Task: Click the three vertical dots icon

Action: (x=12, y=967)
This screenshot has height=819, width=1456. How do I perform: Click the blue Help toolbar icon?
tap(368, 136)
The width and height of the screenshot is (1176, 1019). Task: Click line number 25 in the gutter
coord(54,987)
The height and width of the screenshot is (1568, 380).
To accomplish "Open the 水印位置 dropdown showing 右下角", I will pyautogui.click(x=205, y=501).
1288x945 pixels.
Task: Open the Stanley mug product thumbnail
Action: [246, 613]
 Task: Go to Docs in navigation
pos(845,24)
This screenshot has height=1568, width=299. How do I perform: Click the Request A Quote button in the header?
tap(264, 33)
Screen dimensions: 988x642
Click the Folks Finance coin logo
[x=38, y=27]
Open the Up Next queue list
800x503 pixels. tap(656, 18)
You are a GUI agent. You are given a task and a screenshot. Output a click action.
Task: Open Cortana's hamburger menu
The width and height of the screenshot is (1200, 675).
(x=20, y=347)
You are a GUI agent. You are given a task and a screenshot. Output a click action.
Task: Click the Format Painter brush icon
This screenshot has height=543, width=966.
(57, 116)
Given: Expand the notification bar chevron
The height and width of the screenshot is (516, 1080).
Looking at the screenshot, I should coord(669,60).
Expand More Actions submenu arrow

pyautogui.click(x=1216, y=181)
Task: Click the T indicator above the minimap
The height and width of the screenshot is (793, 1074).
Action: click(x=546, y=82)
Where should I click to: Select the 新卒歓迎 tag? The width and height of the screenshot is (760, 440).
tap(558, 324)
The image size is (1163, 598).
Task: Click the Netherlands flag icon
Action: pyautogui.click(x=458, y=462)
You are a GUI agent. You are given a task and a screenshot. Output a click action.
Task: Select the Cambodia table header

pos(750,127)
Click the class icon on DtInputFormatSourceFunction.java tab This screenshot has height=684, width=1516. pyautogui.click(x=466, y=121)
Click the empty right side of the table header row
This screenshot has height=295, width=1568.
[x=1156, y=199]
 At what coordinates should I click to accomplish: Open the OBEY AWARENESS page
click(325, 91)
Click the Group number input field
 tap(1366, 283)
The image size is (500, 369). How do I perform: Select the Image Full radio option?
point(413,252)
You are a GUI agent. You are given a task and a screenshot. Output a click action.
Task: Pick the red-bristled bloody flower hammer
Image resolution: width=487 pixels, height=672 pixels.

- GOAL OF THE EXERCISE -
Retype the entries above exactly as they appear.

- ANSWER BOX -
Task: Click the three vertical dots icon

Action: (x=12, y=967)
This screenshot has height=819, width=1456. How do I perform: Click the blue Help toolbar icon?
tap(368, 136)
The width and height of the screenshot is (1176, 1019). Task: Click line number 25 in the gutter
coord(54,987)
The height and width of the screenshot is (1568, 380).
To accomplish "Open the 水印位置 dropdown showing 右下角", I will pyautogui.click(x=205, y=501).
1288x945 pixels.
Task: Open the Stanley mug product thumbnail
Action: [246, 613]
 Task: Go to Docs in navigation
pos(845,24)
This screenshot has height=1568, width=299. How do I perform: Click the Request A Quote button in the header?
tap(264, 33)
Screen dimensions: 988x642
Click the Folks Finance coin logo
[x=38, y=27]
Open the Up Next queue list
800x503 pixels. tap(656, 18)
You are a GUI agent. You are given a task and a screenshot. Output a click action.
Task: Open Cortana's hamburger menu
The width and height of the screenshot is (1200, 675).
(x=20, y=347)
You are a GUI agent. You are given a task and a screenshot. Output a click action.
Task: Click the Format Painter brush icon
This screenshot has height=543, width=966.
(57, 116)
Given: Expand the notification bar chevron
The height and width of the screenshot is (516, 1080).
Looking at the screenshot, I should coord(669,60).
Expand More Actions submenu arrow

pyautogui.click(x=1216, y=181)
Task: Click the T indicator above the minimap
The height and width of the screenshot is (793, 1074).
Action: click(x=546, y=82)
Where should I click to: Select the 新卒歓迎 tag? The width and height of the screenshot is (760, 440).
tap(558, 324)
The image size is (1163, 598).
Task: Click the Netherlands flag icon
Action: pyautogui.click(x=458, y=462)
You are a GUI agent. You are given a task and a screenshot. Output a click action.
Task: Select the Cambodia table header

pos(750,127)
Click the class icon on DtInputFormatSourceFunction.java tab This screenshot has height=684, width=1516. pyautogui.click(x=466, y=121)
Click the empty right side of the table header row
This screenshot has height=295, width=1568.
[x=1156, y=199]
 At what coordinates should I click to accomplish: Open the OBEY AWARENESS page
click(325, 91)
Click the Group number input field
 tap(1366, 283)
The image size is (500, 369). How do I perform: Select the Image Full radio option?
point(413,252)
You are a GUI agent. You are given a task and a screenshot. Output a click action.
Task: Pick the red-bristled bloody flower hammer
Image resolution: width=487 pixels, height=672 pixels.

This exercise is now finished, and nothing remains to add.